- **WORK INSTRUCTION**
Nothing but the data below, returned exactly, should appear in the answer.

Top of DATASET EXCERPTS

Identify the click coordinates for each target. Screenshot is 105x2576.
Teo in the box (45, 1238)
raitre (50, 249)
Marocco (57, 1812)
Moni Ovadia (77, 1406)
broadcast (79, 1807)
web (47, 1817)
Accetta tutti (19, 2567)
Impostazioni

Bottom of DATASET EXCERPTS

- **TASK RESULT**
Identify the click coordinates for each target. Screenshot is 105x2576.
Teo in the box (45, 1238)
raitre (50, 249)
Marocco (57, 1812)
Moni Ovadia (77, 1406)
broadcast (79, 1807)
web (47, 1817)
Accetta tutti (19, 2567)
Impostazioni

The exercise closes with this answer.